What is the Old Age Security Pension, OAS, and Will I Get It?

Two Canadian income programs for seniors have similar sounding names: the OAS and the GIS. The Old Age Supplement, OAS, is a payment made to older Canadians based on how long they have lived in this country. The Guaranteed Income Supplement tries to ensure that all older Canadians have at least a small income to live on. This article is about the Old Age Security pension and will help you decide whether you will get it.

Why Do We Need Old Age Security When We Have the Canada Pension Plan?

Canadians who work must contribute to the Canada Pension Plan, CPP. It, in turn, provides them with a modest income after retirement.

Some Canadians, however, will never work for pay, or may only work for a few years. Or they may work their entire lives but for such low earnings that their CPP contributions are negligible. They will not contribute much (or anything) to the CPP and they will not get much or anything back from the plan.
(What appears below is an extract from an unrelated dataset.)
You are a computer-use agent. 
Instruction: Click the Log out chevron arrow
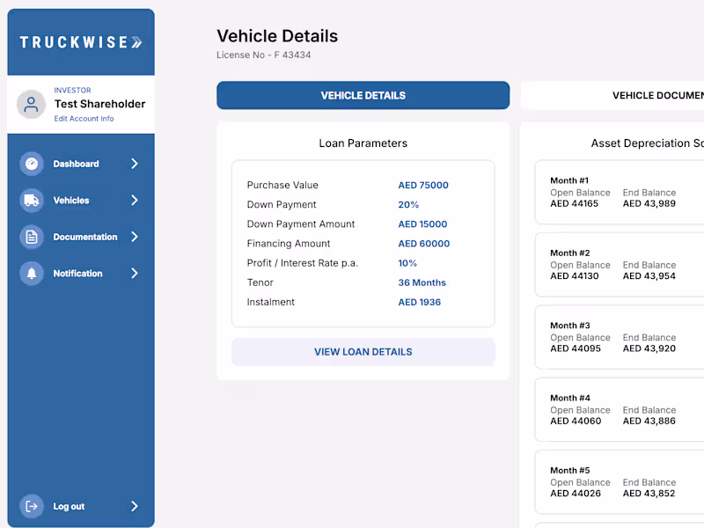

Examples can include persons who stay at home raising children and/or grandchildren and persons who lack the skills or abilities to find regular paid employment. It can also include persons with extremely low paying jobs, such as people on commission, and certain types of artists and self-employed persons.
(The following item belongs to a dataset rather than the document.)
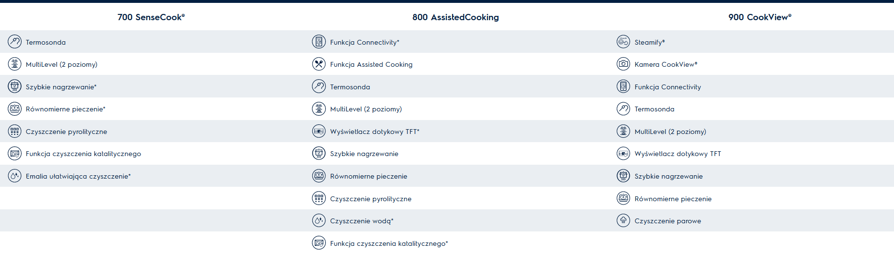Click Wyświetlacz dotykowy TFT icon under 900 CookView
Viewport: 894px width, 266px height.
(x=623, y=154)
CPP is also a fairly recent invention. According to the History of Pensions, the Canada Pension Plan was introduced in 1965.   That means many people in Canada who are retired today did not belong to the CPP for many years, if at all. Instead, they may have earned pensions privately from their employers. Or they may have no pension at all.

OAS is a Modest Pension Earned by Living Here

The Old Age Security pension was created before the Canada Pension Plan. OAS was intended to provide a small guaranteed income to people who had lived in Canada all their lives but who now were too old to work.

What Does the OAS Pay?

The current maximum OAS pension payment is made monthly to a person aged 65 or older who has lived in Canada for at least 40 years since they turned 18. In September, 2013, the maximum OAS payment per month was $549.89 before tax.
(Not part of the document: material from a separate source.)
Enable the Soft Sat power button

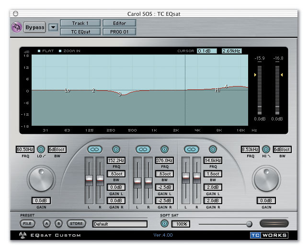tap(164, 224)
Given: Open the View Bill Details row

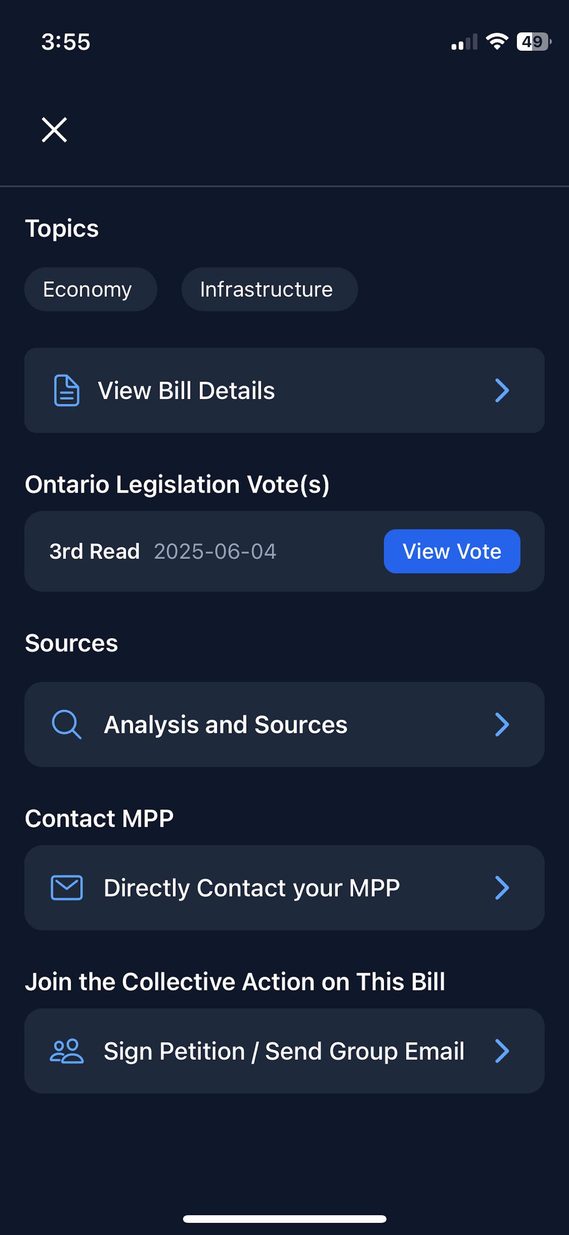Looking at the screenshot, I should (186, 391).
Can I Increase My OAS Payments?

Under recent changes, it is possible to get more OAS by delaying when you start receiving it. According to the Service Canada website:
“Starting July 2013, you can choose to delay receiving your Old Age Security pension for up to 60 months after your 65 birthday in exchange for a higher monthly amount. Your monthly pension will be increased by 0.6% for every month you delay receiving it, up to a maximum of 36% at age 70.”

Am I Eligible to Get the OAS Pension?

To get the maximum OAS,

To receive an OAS payment, the person must be 65 years of age or older.

Under recent rule changes, however, that age requirement will gradually increase to 67. If you were born after March 31, 1958 you will be affected by this increased age requirement.
http://www.servicecanada.gc.ca/eng/isp/pub/oas/oas_pension/index.shtml#age-eligibility

To get any OAS, you must have lived in Canada at least 10 years after turning 18. (Or 20 years if you are applying from outside of Canada.)

If you have not lived 40 continuous years in Canada, you will have to prove when you lived here and when you were lived elsewhere.

To get the OAS, you must also be a Canadian citizen or a legal resident at the time you are approved. If you weren’t born here, you will have to prove your legal status in Canada.
It may also be possible to qualify if you are living in a country with which Canada has negotiated a social security agreement or if you contributed to the social security agreement of a member country. For these types of details, please contact Service Canada directly.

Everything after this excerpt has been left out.